(Stored data Opens)

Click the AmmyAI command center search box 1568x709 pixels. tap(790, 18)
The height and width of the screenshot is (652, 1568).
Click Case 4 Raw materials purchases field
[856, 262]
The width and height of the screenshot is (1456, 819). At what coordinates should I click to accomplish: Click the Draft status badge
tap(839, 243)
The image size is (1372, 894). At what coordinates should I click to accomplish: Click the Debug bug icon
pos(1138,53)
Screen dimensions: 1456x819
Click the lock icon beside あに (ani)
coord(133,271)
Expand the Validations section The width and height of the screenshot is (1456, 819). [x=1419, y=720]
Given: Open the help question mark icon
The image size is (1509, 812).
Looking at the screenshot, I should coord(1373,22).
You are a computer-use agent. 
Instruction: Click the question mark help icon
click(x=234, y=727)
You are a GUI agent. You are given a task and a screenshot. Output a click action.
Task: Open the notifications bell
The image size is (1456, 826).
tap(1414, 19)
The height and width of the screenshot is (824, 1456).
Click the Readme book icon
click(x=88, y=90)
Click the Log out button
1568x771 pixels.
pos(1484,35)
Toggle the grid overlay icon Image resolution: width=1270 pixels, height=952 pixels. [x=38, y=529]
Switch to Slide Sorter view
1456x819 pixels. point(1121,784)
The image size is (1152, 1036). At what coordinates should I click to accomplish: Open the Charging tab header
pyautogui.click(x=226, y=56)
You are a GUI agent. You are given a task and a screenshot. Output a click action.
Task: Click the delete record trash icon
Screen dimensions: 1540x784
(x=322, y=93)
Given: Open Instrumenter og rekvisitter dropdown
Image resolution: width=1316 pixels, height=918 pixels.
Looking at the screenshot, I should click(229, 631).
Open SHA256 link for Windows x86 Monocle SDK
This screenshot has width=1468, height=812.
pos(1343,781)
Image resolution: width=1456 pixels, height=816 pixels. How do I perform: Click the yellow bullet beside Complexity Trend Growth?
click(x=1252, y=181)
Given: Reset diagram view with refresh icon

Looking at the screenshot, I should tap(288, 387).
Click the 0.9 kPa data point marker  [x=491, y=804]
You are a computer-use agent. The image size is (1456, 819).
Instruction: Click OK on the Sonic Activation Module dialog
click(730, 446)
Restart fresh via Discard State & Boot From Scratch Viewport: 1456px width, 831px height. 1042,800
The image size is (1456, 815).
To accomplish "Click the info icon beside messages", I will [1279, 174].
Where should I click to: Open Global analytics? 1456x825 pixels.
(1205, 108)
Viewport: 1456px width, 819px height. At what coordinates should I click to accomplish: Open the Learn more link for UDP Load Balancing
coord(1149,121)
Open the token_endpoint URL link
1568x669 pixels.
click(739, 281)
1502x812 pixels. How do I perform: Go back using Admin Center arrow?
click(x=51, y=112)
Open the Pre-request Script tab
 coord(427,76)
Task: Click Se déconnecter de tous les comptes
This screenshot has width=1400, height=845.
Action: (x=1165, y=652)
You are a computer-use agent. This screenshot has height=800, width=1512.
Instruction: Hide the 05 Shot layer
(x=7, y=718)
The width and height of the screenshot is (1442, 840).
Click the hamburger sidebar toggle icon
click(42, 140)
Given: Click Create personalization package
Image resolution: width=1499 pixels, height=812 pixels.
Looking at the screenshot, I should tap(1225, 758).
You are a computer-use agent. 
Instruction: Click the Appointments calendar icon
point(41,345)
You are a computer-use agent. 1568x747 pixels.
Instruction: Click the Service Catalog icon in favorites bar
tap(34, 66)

(Stored data Closes)

§ **Instructions for the task**: Above are the records; from them, give again exactly the lines from the one containing "Given: Open Instrumenter" through the one containing "You are a computer-use agent. The", both included.

§ **Output of the exercise**:
Given: Open Instrumenter og rekvisitter dropdown
Image resolution: width=1316 pixels, height=918 pixels.
Looking at the screenshot, I should click(229, 631).
Open SHA256 link for Windows x86 Monocle SDK
This screenshot has width=1468, height=812.
pos(1343,781)
Image resolution: width=1456 pixels, height=816 pixels. How do I perform: Click the yellow bullet beside Complexity Trend Growth?
click(x=1252, y=181)
Given: Reset diagram view with refresh icon

Looking at the screenshot, I should tap(288, 387).
Click the 0.9 kPa data point marker  [x=491, y=804]
You are a computer-use agent. The image size is (1456, 819).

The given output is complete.